• _DATA PROVIDED_:
━━━━
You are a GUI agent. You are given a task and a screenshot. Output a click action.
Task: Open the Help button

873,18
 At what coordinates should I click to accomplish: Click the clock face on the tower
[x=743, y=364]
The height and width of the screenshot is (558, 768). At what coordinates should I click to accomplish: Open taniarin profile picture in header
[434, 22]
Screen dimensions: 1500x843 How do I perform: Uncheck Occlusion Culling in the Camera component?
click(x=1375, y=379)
━━━━
• _WHAT THIS TASK INVOLVES_: Only the span from the line with "Screen dimensions: 1500x843" through the final line of the records goes in the output, each line unchanged.

• _ANSWER SECTION_:
Screen dimensions: 1500x843 How do I perform: Uncheck Occlusion Culling in the Camera component?
click(x=1375, y=379)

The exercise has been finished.